> [SUPPLIED MATERIAL]:
____
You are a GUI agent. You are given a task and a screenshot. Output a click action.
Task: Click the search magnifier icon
____
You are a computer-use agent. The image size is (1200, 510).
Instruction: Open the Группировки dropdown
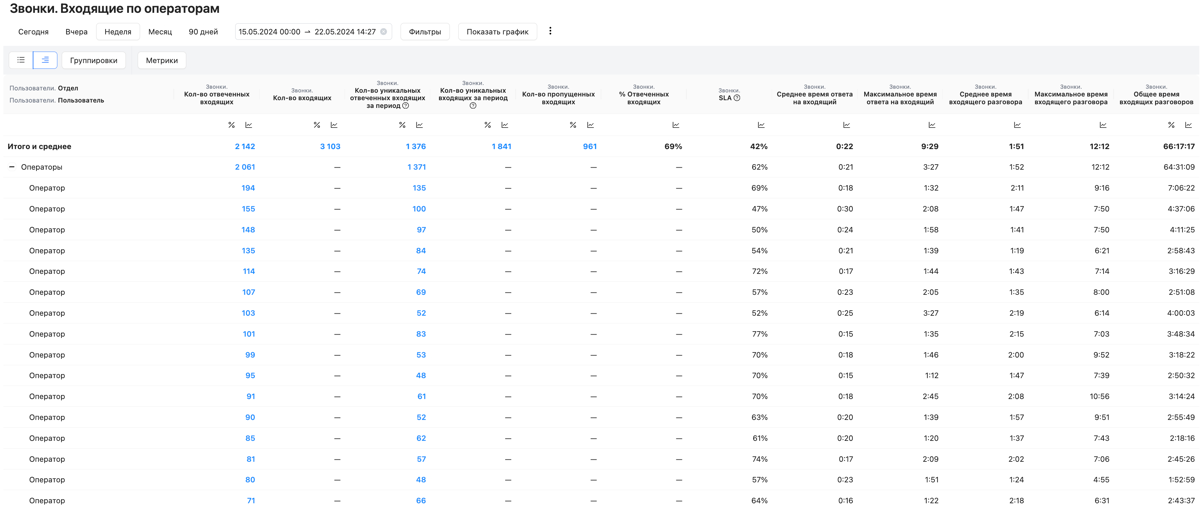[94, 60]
____
> [WHAT IS REQUIRED]: Show every line above that contains the word "agent", treating uppercase and lowercase as different.

> [RESULT FOR THIS TASK]:
You are a GUI agent. You are given a task and a screenshot. Output a click action.
You are a computer-use agent. The image size is (1200, 510).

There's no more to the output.